Torontonians know what I’m talking about, right? Yeah! Grandma’s doing eighty in the fast lane with nothing in front of her, tapping the breaks a few times a meter. What the fuck is her problem?! HONK H-O-N-K *H-O-N-K* GODDAMMITYARR!! *smash smash smash* GAAAARRR!! Then black out. Wake up under a highway overpass somewhere by the airport with blood on your hands and a dead body in the trunk of your car. Evade police for weeks in a massive manhunt through rural southern Ontario. Eh? Yeah. What Torontonian hasn’t been there?
So to avoid that scene, and since there’s no way we’re biking in from the sticks every day, there’s public transit. But not the fru-fru, surface streetcar my spoiled butt takes every day. We’re talking about the city plumbing; the subway.
There’s been a lot of talk about putting new stuff into the city center, which is fine by me, but it seems like a lot of the outlying, underground stuff is being forgotten. Specifically, the Bloor-Danforth subway line. That’s not to say that the Yonge-University line isn’t need of bit of a facelift too:
Vintage. The tiles look nicotine-friendly, don’t you think? But, at least, in good condition.
However, in the stations, if you’re in a hurry, headphones in, reading email, you might not notice how rustic they’re getting.
Often, it’s not straight ahead; that’s just an attractive young blur.

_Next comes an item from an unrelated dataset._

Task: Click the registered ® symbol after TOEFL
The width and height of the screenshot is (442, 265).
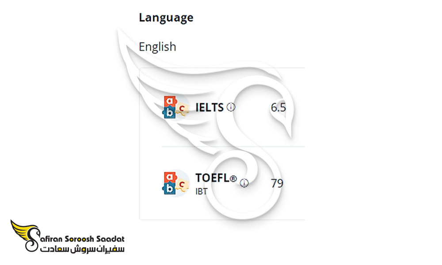Action: tap(233, 178)
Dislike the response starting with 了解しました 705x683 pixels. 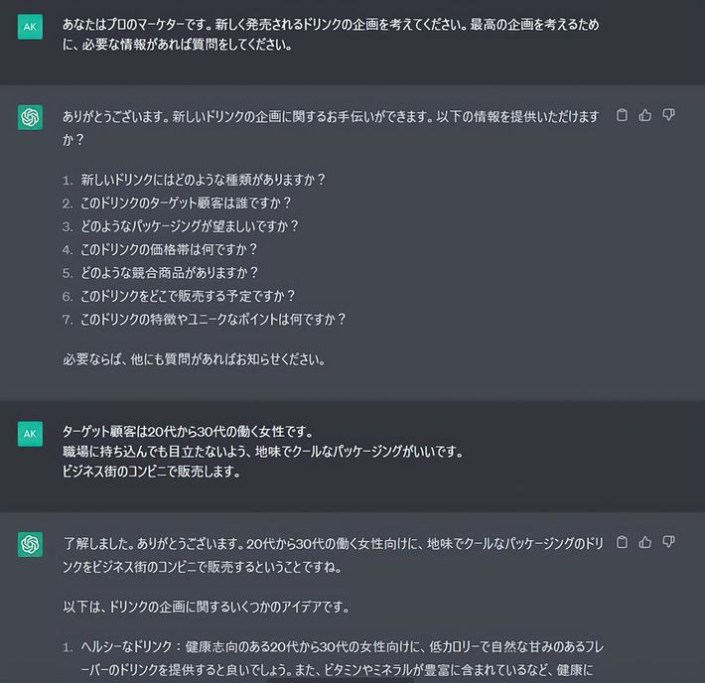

Sometimes you have to wait for the crowd to clear (as in Sunday), and then look up:
Or you have to be at the right end of the platform:
Right, not that right. The other right. Your right. Right :) And you’re right, it is unsightly. But I haven’t heard of any plans to take care of it. Has Scabby Row been foresaken? I did my teen years there and it was pretty grungy. I was back recently and Kennedy Station had an even more watch-your-back feel to it than I remembered.
I’m one of those incurably sunny people who think that one of the ways to deal with the problem is to make the place nicer. For being so busy, it’s a grim station. On one side, it’s got a raised road with a raised LRT train track under it (two storeys of concrete, basically) so it’s dark, and on the other the parking lot of a grey-slab of a community centre. Stabbing or shooting someone here doesn’t seem out of context.
So, change the context I say. I’m sure it’s been tried and tested somewhere. And I’m sure I didn’t come up with it; wouldn’t that be a sad world to live in? I’m just too lazy to find a link.
Spruce up the stations. Scrub off some of that water damage. Repair some of those broken chunks. Put a little more life in there.
That probably won’t come out of the downtown streetcar money, which itself is in question. And that infrastructure funding that was supposed to have paid for things like this turned out to be not so much. But there is the community.